With an estimated 25 percent of the nation’s drinking water leaking from pipes before it can be put to use, the cost of fixing that system has been put at
$335 billion. To fix sewer systems — including some, like the District’s, that occasionally pump raw waste into waterways — add in $300 billion more.
A seminal study on the subject, done two years ago by a group co-chaired by former transportation secretaries Norman Y. Mineta and Samuel K. Skinner, estimated that an additional
$134 billion to $262 billion should be spent on infrastructure per year.
The bill for some of that will fall to utilities and their customers who want their toilets to flush and their cellphones to be recharged. The cost of rebuilding ports to handle a new breed of super-ship may be shared by taxpayers and private investors. Some of the estimated $40 billion to replace the aviation control system will come from user fees and airline ticket prices.
The revival of roads and
bridges, however, is a taxpayer burden. With income from the federal gasoline tax steadily declining and projected to plunge dramatically under federal mandates for cars that are more fuel-efficient, Congress has postponed any meaningful conversation on how to tackle the issue until after the votes are cast next month.

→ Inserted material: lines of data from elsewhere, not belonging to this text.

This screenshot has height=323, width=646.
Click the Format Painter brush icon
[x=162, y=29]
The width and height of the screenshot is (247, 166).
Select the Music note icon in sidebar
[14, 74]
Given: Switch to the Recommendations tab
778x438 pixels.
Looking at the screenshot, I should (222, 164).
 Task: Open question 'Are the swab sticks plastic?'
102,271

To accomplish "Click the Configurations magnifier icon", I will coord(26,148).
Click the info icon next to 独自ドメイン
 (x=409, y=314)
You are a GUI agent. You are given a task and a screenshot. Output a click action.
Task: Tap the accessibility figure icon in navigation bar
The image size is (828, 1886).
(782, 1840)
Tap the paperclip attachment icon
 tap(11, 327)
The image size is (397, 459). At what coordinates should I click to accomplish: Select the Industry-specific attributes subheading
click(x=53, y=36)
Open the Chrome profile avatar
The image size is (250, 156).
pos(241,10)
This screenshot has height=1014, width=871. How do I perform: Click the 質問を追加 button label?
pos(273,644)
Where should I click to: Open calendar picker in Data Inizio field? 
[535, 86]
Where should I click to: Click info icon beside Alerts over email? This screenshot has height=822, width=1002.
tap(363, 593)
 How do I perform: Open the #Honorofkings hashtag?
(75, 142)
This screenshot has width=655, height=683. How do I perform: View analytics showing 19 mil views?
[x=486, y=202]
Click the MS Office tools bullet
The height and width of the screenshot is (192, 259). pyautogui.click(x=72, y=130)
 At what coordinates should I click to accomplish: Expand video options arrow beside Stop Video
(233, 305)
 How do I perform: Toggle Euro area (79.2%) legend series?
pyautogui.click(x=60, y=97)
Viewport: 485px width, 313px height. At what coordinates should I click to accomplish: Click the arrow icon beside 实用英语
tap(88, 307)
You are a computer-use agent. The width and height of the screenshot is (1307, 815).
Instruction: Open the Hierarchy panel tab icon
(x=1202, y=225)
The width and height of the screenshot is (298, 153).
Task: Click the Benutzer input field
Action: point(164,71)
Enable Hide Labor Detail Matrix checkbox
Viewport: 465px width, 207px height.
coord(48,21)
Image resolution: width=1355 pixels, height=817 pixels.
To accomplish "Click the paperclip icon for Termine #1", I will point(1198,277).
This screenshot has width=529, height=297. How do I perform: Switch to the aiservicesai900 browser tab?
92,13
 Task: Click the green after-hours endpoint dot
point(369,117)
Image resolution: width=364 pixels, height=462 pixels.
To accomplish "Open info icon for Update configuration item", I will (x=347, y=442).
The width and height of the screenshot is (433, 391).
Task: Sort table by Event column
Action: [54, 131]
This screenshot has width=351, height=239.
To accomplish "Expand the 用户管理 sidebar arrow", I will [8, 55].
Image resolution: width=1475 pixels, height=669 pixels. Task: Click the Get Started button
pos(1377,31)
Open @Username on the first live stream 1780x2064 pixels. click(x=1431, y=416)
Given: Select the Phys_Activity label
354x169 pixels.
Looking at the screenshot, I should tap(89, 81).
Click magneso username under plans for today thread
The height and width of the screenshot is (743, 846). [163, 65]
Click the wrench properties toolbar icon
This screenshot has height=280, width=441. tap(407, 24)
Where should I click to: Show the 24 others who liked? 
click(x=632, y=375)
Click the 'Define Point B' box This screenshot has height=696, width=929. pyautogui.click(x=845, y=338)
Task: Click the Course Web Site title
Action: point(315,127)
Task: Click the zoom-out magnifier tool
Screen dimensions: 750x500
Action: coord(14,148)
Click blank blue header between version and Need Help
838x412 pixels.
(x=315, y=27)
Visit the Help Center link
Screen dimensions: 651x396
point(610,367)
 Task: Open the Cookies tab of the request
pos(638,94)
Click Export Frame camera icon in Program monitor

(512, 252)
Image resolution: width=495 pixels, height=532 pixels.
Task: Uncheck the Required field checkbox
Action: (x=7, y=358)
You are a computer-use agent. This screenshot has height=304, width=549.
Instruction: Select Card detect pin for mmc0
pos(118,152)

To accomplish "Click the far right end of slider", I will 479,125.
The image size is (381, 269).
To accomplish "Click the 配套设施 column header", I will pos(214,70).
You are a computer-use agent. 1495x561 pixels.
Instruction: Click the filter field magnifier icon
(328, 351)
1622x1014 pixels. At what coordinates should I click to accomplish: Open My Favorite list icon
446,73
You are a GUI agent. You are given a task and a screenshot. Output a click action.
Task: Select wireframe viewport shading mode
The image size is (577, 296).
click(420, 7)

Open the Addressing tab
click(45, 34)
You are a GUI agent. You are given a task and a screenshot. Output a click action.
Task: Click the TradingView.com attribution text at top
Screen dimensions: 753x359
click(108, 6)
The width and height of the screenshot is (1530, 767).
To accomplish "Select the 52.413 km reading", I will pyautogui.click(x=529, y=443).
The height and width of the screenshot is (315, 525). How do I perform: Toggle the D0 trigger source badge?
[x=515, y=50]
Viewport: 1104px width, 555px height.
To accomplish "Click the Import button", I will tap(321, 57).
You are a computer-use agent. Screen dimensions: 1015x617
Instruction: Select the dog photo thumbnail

With the possibility of automatic budget cuts next year, the $18.8 billion from general tax funds used to bolster the source of transportation funding — the Highway Trust Fund — may decline dramatically.
Even if the automatic cuts are averted, the problem of funding repairs to roads and bridges will be a divisive issue in Congress as the current highway bill nears expiration.
Some Republicans have advocated limiting spending to what the trust fund brings in. Other lawmakers, notably Senate Environment and Public Works Committee Chairman Barbara Boxer (D-Calif.), have hinted that the pay-for-what-you-use approach exemplified by the gas tax may be extended to one in which motorists pay for each mile they drive. That concept draws sharp opposition in some quarters.
“It's controversial, it’s touchy,” said Jack Basso, chief operating officer of the American Association of State Highway and Transportation Officials. “But you’re still paying for your use of the systems.”
States that levy their own gas taxes are feeling the same revenue pinch as the Highway Trust Fund, and some are turning to schemes that charge by the miles traveled. The Intercounty Connector in Maryland and some expressways in California, Georgia and elsewhere are examples, but some states are contemplating a wholesale shift from the gas tax to highway usage fees.
“Oregon is getting closer and closer to converting to that system, the state of Washington is looking closely at it, Nevada’s looking closely at it, Minnesota’s looking closely at it,” Basso said. “Will [increased bridge and highway] tolls pay a significant part? I think they will, because that’s going to be the state and local alternative.”